══ EXERCISE MATERIALS ══

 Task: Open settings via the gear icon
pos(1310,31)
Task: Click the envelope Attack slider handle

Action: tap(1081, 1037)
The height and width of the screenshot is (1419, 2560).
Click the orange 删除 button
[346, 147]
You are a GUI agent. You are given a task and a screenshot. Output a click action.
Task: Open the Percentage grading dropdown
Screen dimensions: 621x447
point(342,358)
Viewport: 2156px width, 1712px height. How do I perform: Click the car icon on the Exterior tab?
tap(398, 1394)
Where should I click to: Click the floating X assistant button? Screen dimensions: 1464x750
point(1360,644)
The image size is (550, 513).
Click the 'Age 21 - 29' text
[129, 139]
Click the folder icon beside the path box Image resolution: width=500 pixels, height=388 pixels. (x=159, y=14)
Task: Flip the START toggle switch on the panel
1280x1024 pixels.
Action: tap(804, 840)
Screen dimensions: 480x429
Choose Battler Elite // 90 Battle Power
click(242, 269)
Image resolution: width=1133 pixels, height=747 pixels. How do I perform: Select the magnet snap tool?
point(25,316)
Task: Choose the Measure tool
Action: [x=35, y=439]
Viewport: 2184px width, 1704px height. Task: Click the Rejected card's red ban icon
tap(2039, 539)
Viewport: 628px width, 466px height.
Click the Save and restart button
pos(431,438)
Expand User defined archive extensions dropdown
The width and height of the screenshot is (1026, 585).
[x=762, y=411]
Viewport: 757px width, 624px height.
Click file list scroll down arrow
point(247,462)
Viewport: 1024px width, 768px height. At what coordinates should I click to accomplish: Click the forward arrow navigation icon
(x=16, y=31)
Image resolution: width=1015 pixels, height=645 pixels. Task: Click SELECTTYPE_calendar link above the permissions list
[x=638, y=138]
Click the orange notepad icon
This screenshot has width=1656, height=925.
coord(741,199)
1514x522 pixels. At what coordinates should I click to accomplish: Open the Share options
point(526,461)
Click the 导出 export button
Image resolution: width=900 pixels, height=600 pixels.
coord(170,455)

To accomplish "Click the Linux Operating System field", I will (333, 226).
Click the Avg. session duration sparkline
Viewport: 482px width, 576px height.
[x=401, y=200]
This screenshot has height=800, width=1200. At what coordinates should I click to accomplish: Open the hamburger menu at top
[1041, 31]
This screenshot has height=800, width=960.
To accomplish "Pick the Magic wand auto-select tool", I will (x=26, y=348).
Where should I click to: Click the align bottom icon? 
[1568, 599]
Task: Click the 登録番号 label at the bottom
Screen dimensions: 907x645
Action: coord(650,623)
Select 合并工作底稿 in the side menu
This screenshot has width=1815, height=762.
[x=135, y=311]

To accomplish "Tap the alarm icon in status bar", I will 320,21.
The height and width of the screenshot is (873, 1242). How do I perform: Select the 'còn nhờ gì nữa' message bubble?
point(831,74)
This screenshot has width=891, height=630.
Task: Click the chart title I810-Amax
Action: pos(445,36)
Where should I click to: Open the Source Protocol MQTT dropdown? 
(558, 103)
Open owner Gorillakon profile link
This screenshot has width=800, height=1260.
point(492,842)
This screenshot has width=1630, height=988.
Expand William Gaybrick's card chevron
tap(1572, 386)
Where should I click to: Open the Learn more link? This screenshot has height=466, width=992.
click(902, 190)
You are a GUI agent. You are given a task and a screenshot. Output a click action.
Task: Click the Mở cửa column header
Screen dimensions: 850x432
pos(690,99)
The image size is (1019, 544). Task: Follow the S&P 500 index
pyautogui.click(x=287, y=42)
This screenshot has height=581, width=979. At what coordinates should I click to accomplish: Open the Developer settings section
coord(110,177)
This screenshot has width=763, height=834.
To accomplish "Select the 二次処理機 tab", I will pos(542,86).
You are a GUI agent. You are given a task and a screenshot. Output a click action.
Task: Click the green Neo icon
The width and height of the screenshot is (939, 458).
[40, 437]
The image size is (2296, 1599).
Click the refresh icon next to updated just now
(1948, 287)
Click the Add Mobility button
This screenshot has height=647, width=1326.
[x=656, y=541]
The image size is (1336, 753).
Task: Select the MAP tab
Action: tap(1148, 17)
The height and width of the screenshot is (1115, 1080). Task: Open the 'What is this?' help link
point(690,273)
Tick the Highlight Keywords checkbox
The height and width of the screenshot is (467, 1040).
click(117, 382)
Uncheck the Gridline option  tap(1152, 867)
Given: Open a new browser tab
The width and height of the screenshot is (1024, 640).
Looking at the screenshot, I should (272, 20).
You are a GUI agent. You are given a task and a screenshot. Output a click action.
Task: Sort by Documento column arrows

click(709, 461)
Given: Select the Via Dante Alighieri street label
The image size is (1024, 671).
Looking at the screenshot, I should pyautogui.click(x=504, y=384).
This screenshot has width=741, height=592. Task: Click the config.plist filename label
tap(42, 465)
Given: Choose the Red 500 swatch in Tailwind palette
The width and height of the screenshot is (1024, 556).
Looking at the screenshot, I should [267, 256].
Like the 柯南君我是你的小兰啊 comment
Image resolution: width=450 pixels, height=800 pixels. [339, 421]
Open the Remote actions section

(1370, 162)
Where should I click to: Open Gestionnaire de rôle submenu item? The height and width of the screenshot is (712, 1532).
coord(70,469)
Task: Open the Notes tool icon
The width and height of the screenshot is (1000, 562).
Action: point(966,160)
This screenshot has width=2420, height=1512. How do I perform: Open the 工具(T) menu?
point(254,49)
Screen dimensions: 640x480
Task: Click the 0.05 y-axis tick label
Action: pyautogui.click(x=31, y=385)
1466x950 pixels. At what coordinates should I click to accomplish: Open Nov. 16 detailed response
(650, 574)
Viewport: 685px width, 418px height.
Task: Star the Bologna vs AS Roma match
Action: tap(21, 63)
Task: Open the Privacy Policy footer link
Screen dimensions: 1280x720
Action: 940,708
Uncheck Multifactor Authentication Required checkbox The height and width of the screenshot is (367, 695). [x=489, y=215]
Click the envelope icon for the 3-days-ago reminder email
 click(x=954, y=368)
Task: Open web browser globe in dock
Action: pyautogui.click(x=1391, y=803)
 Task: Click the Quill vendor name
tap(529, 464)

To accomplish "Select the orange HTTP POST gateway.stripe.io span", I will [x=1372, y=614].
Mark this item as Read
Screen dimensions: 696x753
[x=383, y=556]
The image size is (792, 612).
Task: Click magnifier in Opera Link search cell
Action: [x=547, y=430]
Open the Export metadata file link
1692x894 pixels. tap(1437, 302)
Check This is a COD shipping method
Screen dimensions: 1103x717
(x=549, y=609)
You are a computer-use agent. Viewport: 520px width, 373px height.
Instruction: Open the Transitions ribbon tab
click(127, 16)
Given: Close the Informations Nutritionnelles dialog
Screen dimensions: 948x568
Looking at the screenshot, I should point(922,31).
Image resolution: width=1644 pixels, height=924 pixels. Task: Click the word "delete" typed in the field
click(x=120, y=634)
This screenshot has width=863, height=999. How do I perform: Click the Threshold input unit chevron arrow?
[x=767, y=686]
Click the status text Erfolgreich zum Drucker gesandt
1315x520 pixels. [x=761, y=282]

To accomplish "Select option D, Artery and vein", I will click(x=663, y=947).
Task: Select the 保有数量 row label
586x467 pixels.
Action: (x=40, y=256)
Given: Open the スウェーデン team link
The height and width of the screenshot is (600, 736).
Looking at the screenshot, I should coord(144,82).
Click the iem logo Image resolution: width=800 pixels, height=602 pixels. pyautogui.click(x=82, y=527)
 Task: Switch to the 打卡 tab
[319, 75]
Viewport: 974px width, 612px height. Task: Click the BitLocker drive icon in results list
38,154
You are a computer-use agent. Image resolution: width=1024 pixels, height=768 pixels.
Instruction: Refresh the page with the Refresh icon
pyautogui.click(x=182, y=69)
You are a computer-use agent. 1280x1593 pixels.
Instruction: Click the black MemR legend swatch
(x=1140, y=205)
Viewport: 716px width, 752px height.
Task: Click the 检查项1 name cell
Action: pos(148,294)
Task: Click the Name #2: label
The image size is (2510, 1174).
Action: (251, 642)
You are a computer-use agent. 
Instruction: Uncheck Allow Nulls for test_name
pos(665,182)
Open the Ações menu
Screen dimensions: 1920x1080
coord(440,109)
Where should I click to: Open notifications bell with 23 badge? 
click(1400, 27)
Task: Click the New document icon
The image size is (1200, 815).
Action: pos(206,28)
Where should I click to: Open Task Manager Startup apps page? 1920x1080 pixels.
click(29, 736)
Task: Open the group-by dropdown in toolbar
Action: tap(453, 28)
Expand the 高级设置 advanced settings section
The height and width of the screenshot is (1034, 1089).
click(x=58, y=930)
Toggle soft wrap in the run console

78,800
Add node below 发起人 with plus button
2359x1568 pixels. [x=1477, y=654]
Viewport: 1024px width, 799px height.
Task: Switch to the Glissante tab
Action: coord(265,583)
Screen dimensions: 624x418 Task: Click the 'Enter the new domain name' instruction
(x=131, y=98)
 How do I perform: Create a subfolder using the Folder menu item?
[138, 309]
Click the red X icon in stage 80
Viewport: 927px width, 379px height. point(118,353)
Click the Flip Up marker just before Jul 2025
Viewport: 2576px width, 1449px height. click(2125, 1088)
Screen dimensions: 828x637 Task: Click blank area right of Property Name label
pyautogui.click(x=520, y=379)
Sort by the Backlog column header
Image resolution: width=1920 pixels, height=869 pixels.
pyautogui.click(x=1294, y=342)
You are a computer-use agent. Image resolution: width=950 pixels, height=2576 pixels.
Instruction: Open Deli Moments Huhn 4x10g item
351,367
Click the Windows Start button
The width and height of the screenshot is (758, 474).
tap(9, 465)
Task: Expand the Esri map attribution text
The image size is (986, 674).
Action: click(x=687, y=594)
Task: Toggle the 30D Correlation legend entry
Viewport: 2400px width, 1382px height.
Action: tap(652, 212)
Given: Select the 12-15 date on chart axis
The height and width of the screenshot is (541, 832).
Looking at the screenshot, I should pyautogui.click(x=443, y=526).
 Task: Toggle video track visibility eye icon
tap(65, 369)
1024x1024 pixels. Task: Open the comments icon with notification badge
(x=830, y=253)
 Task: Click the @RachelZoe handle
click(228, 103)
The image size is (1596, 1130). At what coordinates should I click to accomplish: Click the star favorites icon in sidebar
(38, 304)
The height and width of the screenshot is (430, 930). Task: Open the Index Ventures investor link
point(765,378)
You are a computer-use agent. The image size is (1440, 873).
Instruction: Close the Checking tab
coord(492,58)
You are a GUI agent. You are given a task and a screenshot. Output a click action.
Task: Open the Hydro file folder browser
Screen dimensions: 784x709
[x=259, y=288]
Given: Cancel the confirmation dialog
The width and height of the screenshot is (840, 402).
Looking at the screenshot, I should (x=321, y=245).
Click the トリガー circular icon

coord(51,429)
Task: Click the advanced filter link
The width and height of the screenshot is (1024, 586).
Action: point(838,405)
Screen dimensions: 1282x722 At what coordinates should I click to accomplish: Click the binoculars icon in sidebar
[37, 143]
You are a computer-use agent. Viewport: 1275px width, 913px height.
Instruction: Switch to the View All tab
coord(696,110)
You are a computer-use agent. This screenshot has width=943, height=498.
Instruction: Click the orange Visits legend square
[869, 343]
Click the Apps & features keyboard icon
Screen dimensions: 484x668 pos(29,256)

═══

Please count how many lines in the items above contain the word "settings". Give only the number.

3